======== Entries shown

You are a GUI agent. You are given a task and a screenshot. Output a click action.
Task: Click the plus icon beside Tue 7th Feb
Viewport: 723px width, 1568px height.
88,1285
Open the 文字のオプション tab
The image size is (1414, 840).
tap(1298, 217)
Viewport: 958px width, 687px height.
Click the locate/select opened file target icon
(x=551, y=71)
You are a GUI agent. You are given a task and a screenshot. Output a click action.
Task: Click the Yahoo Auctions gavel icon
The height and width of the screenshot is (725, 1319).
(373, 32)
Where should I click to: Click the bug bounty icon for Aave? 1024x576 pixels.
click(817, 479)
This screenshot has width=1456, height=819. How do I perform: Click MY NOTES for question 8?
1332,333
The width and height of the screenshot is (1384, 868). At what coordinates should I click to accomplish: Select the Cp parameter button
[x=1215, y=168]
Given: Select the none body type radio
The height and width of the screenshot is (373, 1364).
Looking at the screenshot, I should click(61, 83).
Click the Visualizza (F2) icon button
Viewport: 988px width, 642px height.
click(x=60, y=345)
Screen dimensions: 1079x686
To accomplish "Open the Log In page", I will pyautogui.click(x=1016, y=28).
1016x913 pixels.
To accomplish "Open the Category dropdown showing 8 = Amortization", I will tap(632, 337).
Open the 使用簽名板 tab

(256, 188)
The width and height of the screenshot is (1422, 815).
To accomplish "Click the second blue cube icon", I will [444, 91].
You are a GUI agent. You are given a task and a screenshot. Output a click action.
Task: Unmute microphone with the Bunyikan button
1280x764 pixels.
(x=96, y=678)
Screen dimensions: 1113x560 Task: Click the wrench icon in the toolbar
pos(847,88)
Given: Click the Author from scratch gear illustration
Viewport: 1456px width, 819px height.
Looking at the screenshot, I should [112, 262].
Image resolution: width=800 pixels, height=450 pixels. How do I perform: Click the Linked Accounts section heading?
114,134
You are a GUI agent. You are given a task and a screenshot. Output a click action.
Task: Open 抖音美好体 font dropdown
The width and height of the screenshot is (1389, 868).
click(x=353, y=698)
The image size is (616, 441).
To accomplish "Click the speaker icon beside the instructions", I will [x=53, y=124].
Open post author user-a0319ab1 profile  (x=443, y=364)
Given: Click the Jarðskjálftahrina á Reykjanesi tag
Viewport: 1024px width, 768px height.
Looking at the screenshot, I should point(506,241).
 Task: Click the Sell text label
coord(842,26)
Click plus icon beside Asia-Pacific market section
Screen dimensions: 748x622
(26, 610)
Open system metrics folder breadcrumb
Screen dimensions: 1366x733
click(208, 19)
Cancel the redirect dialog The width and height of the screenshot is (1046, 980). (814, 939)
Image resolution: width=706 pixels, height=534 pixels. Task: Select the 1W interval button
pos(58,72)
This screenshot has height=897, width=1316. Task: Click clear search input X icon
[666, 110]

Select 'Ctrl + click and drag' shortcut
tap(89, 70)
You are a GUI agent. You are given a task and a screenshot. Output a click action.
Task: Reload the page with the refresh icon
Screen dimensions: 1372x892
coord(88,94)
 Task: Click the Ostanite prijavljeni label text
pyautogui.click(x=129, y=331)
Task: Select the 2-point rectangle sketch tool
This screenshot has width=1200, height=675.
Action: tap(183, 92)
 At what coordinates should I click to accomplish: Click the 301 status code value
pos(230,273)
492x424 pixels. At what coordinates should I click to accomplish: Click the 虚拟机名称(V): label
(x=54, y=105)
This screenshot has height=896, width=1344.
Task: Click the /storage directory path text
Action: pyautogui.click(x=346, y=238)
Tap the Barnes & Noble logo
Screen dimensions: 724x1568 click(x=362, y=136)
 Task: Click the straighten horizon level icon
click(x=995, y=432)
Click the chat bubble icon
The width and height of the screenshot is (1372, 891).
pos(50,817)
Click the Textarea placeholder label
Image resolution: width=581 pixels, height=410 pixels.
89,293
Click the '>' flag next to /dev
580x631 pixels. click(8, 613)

================

# Problem to work on:
Please turn the entries above into a Markdown table with the columns Row and Line, numbering each line and leaving out blank lines.

# Result of this task:
| Row | Line |
|---|---|
| 1 | You are a GUI agent. You are given a task and a screenshot. Output a click action. |
| 2 | Task: Click the plus icon beside Tue 7th Feb |
| 3 | Viewport: 723px width, 1568px height. |
| 4 | 88,1285 |
| 5 | Open the 文字のオプション tab |
| 6 | The image size is (1414, 840). |
| 7 | tap(1298, 217) |
| 8 | Viewport: 958px width, 687px height. |
| 9 | Click the locate/select opened file target icon |
| 10 | (x=551, y=71) |
| 11 | You are a GUI agent. You are given a task and a screenshot. Output a click action. |
| 12 | Task: Click the Yahoo Auctions gavel icon |
| 13 | The height and width of the screenshot is (725, 1319). |
| 14 | (373, 32) |
| 15 | Where should I click to: Click the bug bounty icon for Aave? 1024x576 pixels. |
| 16 | click(817, 479) |
| 17 | This screenshot has width=1456, height=819. How do I perform: Click MY NOTES for question 8? |
| 18 | 1332,333 |
| 19 | The width and height of the screenshot is (1384, 868). At what coordinates should I click to accomplish: Select the Cp parameter button |
| 20 | [x=1215, y=168] |
| 21 | Given: Select the none body type radio |
| 22 | The height and width of the screenshot is (373, 1364). |
| 23 | Looking at the screenshot, I should click(61, 83). |
| 24 | Click the Visualizza (F2) icon button |
| 25 | Viewport: 988px width, 642px height. |
| 26 | click(x=60, y=345) |
| 27 | Screen dimensions: 1079x686 |
| 28 | To accomplish "Open the Log In page", I will pyautogui.click(x=1016, y=28). |
| 29 | 1016x913 pixels. |
| 30 | To accomplish "Open the Category dropdown showing 8 = Amortization", I will tap(632, 337). |
| 31 | Open the 使用簽名板 tab |
| 32 | (256, 188) |
| 33 | The width and height of the screenshot is (1422, 815). |
| 34 | To accomplish "Click the second blue cube icon", I will [444, 91]. |
| 35 | You are a GUI agent. You are given a task and a screenshot. Output a click action. |
| 36 | Task: Unmute microphone with the Bunyikan button |
| 37 | 1280x764 pixels. |
| 38 | (x=96, y=678) |
| 39 | Screen dimensions: 1113x560 Task: Click the wrench icon in the toolbar |
| 40 | pos(847,88) |
| 41 | Given: Click the Author from scratch gear illustration |
| 42 | Viewport: 1456px width, 819px height. |
| 43 | Looking at the screenshot, I should [112, 262]. |
| 44 | Image resolution: width=800 pixels, height=450 pixels. How do I perform: Click the Linked Accounts section heading? |
| 45 | 114,134 |
| 46 | You are a GUI agent. You are given a task and a screenshot. Output a click action. |
| 47 | Task: Open 抖音美好体 font dropdown |
| 48 | The width and height of the screenshot is (1389, 868). |
| 49 | click(x=353, y=698) |
| 50 | The image size is (616, 441). |
| 51 | To accomplish "Click the speaker icon beside the instructions", I will [x=53, y=124]. |
| 52 | Open post author user-a0319ab1 profile  (x=443, y=364) |
| 53 | Given: Click the Jarðskjálftahrina á Reykjanesi tag |
| 54 | Viewport: 1024px width, 768px height. |
| 55 | Looking at the screenshot, I should point(506,241). |
| 56 |  Task: Click the Sell text label |
| 57 | coord(842,26) |
| 58 | Click plus icon beside Asia-Pacific market section |
| 59 | Screen dimensions: 748x622 |
| 60 | (26, 610) |
| 61 | Open system metrics folder breadcrumb |
| 62 | Screen dimensions: 1366x733 |
| 63 | click(208, 19) |
| 64 | Cancel the redirect dialog The width and height of the screenshot is (1046, 980). (814, 939) |
| 65 | Image resolution: width=706 pixels, height=534 pixels. Task: Select the 1W interval button |
| 66 | pos(58,72) |
| 67 | This screenshot has height=897, width=1316. Task: Click clear search input X icon |
| 68 | [666, 110] |
| 69 | Select 'Ctrl + click and drag' shortcut |
| 70 | tap(89, 70) |
| 71 | You are a GUI agent. You are given a task and a screenshot. Output a click action. |
| 72 | Task: Reload the page with the refresh icon |
| 73 | Screen dimensions: 1372x892 |
| 74 | coord(88,94) |
| 75 |  Task: Click the Ostanite prijavljeni label text |
| 76 | pyautogui.click(x=129, y=331) |
| 77 | Task: Select the 2-point rectangle sketch tool |
| 78 | This screenshot has width=1200, height=675. |
| 79 | Action: tap(183, 92) |
| 80 |  At what coordinates should I click to accomplish: Click the 301 status code value |
| 81 | pos(230,273) |
| 82 | 492x424 pixels. At what coordinates should I click to accomplish: Click the 虚拟机名称(V): label |
| 83 | (x=54, y=105) |
| 84 | This screenshot has height=896, width=1344. |
| 85 | Task: Click the /storage directory path text |
| 86 | Action: pyautogui.click(x=346, y=238) |
| 87 | Tap the Barnes & Noble logo |
| 88 | Screen dimensions: 724x1568 click(x=362, y=136) |
| 89 |  Task: Click the straighten horizon level icon |
| 90 | click(x=995, y=432) |
| 91 | Click the chat bubble icon |
| 92 | The width and height of the screenshot is (1372, 891). |
| 93 | pos(50,817) |
| 94 | Click the Textarea placeholder label |
| 95 | Image resolution: width=581 pixels, height=410 pixels. |
| 96 | 89,293 |
| 97 | Click the '>' flag next to /dev |
| 98 | 580x631 pixels. click(8, 613) |